Where we're talking about X^N+Y^N=Z^N with N>2 of course... you don't need me to set out what FLT's is...

*First point: you can divide z^n by (x-y) with x^n-1 + yx^n-2 + y^2x^n-3 +... y^n-1

*Now you can divide it again giving z^n/(x-y)^2 and the other side ix x^n-2 + 2yx^n-3 + 3y^2x^n-4 + ... with a remainder ny^n-1/(x-y)

*Now you can multiply the RHS by a factor to produce an integer and the remainder by the same amount BUT the factor is less (usually) then (x-y).

*Therefore y and z must have co factors - which contradicts initial supposition (x,y,z coprime)

*However this fails if (x-y) = r^n (r = a combination of prime factors of z)

*However there is more!

*You can represent any solution to the pytahgorean equation by 3 numbers x^2 + y^2, x^2-y^2, and 2xy

*where x and y are aribtrary coprime numbers of opposite parity.

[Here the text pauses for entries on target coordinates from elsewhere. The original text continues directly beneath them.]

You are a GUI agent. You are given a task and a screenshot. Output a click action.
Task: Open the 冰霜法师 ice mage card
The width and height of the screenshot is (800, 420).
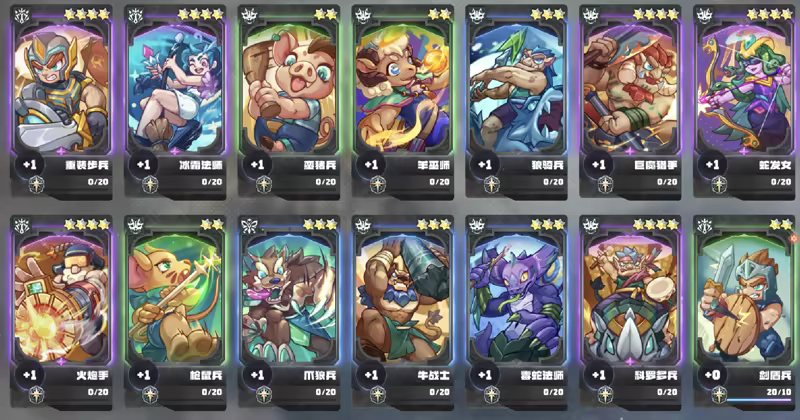coord(175,102)
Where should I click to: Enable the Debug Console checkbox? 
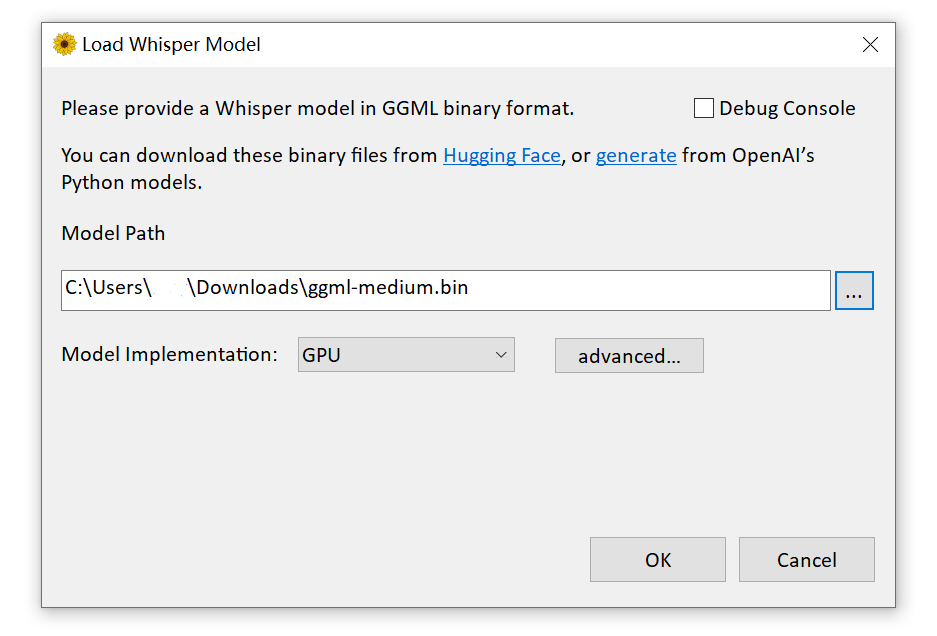pos(704,108)
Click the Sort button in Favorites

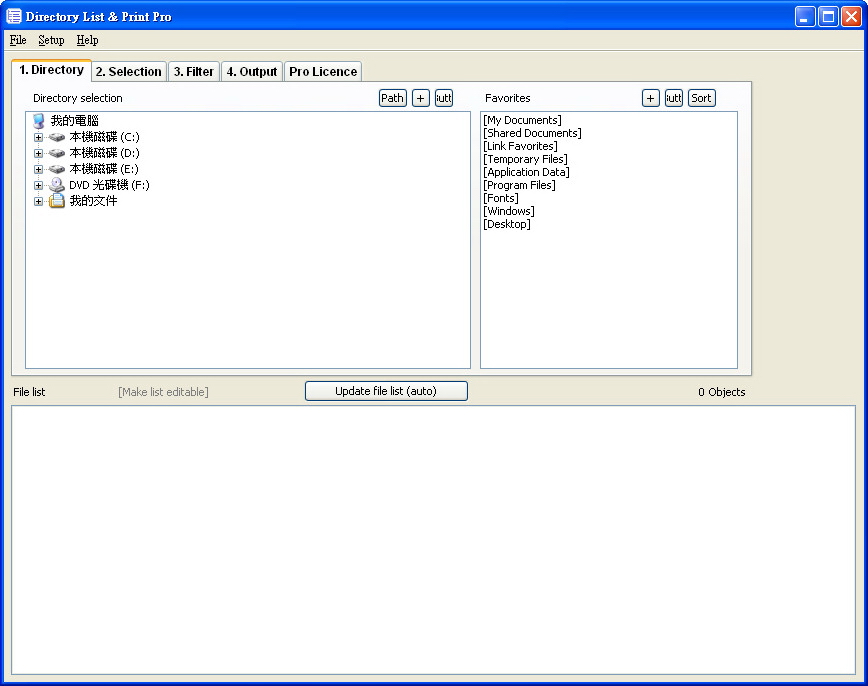701,98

*You can then take the 2/n th route of this

*(x^2+y^2)^2/n, (x^2-y^2)^2/n and 2xy ^2/n so that these numbers when raised to the nth power satsify the pytahgorean equation but are also of the form a^n-b^n = c^n

*Then you can factorise (x^2 + y^2)^2/n - (x^2-y^2)^2/n which must be a factor of 4x^2y^2

*If you take out 1/x^2/n you get (1 + (y^2/x^2))^2/n) - (1-(y^2/x^2))^2/n)

*You can now do a binomial expansion and extract y^2 as a common factor and also a factor of x^(2/n) which means that the exception to the rule mentioned above cannot happen.

*hence : no solutions to x^n+y^n = x^n for n = prime>2